Records for the task section start

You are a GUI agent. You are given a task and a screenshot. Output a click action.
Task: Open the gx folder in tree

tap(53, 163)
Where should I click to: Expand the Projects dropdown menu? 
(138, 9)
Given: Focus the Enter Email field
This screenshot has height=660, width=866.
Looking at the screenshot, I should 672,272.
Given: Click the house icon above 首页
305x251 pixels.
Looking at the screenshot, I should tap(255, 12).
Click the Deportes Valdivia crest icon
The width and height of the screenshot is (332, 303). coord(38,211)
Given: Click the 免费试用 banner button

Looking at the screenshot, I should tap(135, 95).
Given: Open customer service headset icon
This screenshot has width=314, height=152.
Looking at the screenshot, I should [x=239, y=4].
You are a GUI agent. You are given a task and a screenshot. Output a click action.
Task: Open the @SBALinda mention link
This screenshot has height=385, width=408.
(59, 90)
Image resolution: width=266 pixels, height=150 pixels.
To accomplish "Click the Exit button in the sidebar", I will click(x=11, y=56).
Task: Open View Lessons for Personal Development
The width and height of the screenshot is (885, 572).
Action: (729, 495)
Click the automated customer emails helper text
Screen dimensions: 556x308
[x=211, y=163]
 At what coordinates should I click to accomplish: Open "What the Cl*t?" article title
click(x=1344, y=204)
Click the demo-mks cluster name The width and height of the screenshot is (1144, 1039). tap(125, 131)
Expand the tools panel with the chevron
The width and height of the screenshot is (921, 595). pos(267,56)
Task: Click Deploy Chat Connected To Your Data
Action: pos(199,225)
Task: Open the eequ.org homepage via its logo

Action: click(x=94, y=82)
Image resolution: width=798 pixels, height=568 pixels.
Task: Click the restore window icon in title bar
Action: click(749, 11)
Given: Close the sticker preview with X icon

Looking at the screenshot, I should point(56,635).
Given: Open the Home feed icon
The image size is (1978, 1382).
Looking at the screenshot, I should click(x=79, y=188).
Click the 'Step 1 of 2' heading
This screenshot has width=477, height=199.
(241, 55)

Records for the task section end

■ Problem ■
What you give back must be the stretch above, starting at the line with "Click the automated" and ending at the line with "Click the demo-mks", copied exactly.

■ Answer for this exercise ■
Click the automated customer emails helper text
Screen dimensions: 556x308
[x=211, y=163]
 At what coordinates should I click to accomplish: Open "What the Cl*t?" article title
click(x=1344, y=204)
Click the demo-mks cluster name The width and height of the screenshot is (1144, 1039). tap(125, 131)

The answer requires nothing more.